The headline
The largest US public elementary schools enroll 2,000 to 4,000+ students, far larger than the typical elementary school of 400-600 students.
The biggest in our 2024-25 NCES data include Chester Community Charter School in Chester PA (3,782 students), Mason Intermediate Elementary in Mason OH (3,086), American Academy in Castle Pines CO (2,803), Aventura Waterways K-8 Center in Miami FL (2,063), and Pembroke Pines Charter Elementary in Pembroke Pines FL (2,046).
How a 2,000-student elementary works
At 2,000+ students, elementary schools typically operate as multi-track facilities with two or three full grade-level teams per grade, dedicated specialists for each subject, and complex bus and lunch scheduling.
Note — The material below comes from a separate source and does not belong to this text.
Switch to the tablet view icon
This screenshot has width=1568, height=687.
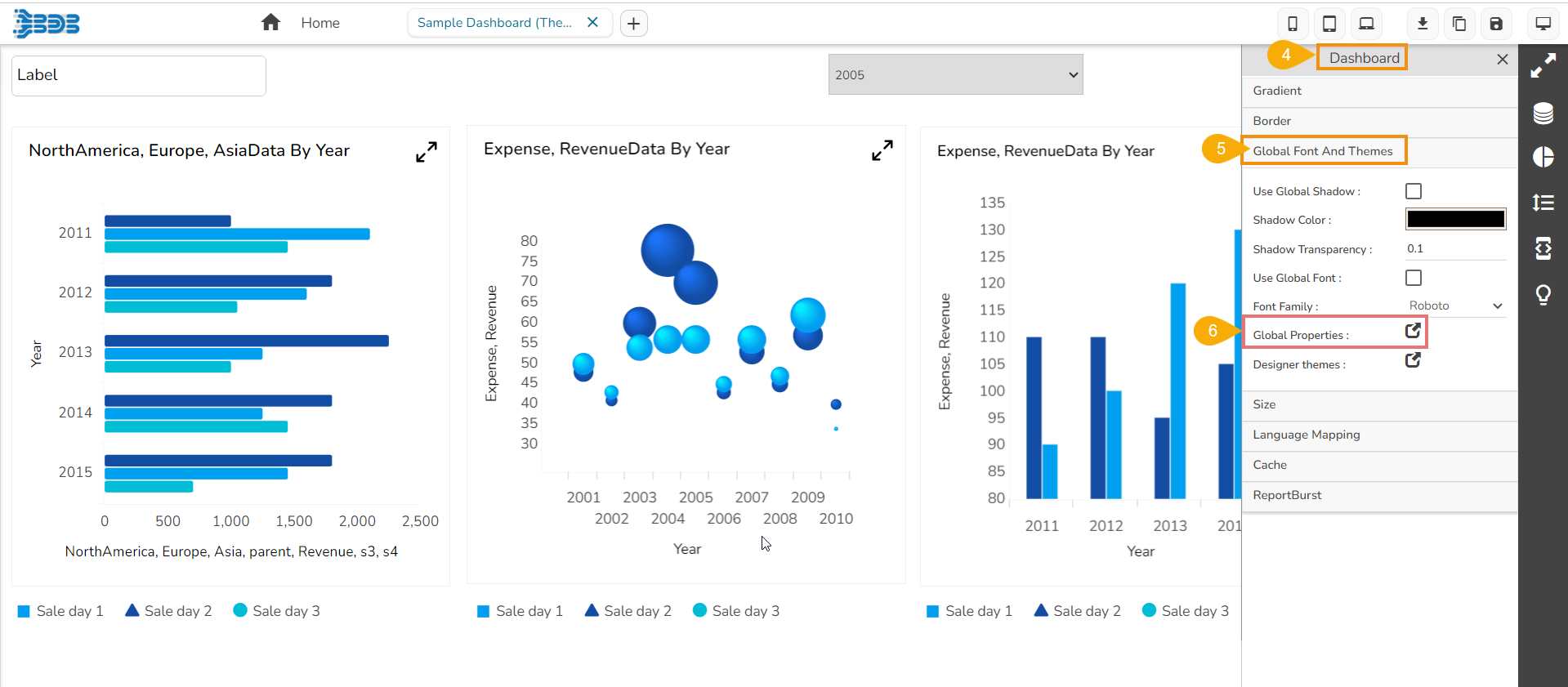(1329, 24)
Most are housed in purpose-built campuses with multiple buildings rather than a single elementary building.
Many of the largest elementaries are technically "K-8 centers" or "intermediate elementaries" (covering grades 4-6 only, with K-3 in feeder schools), which inflates their headcount relative to a traditional K-5 elementary.
Why elementary scale matters more than high school scale
The research on school size effects on outcomes is more conclusive for elementary than for high school. Very large elementaries, particularly those serving large shares of low-income students, tend to produce weaker reading and math outcomes than smaller elementaries serving comparable populations. The mechanism is straightforward: at 2,000+ students with 100+ teachers, the principal cannot maintain instructional oversight of each classroom, and consistent curriculum implementation becomes structurally hard.
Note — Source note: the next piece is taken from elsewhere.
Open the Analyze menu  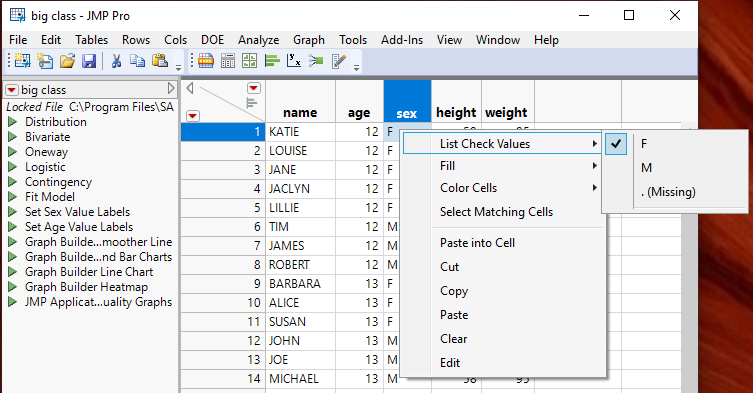[x=258, y=40]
This does not mean every large elementary underperforms. Some on the list, particularly the wealthy suburban examples, post strong outcomes. But the size itself is a real operational challenge.
Methodology
Source: NCES Common Core of Data 2024-25. Filter limited to schools classified Elementary (PK-5, K-5, K-6, or PK-6) and brick-and-mortar (in-person rather than virtual). Several entries on the list are technically K-8 centers or charter networks operating under a single NCES ID; these are flagged.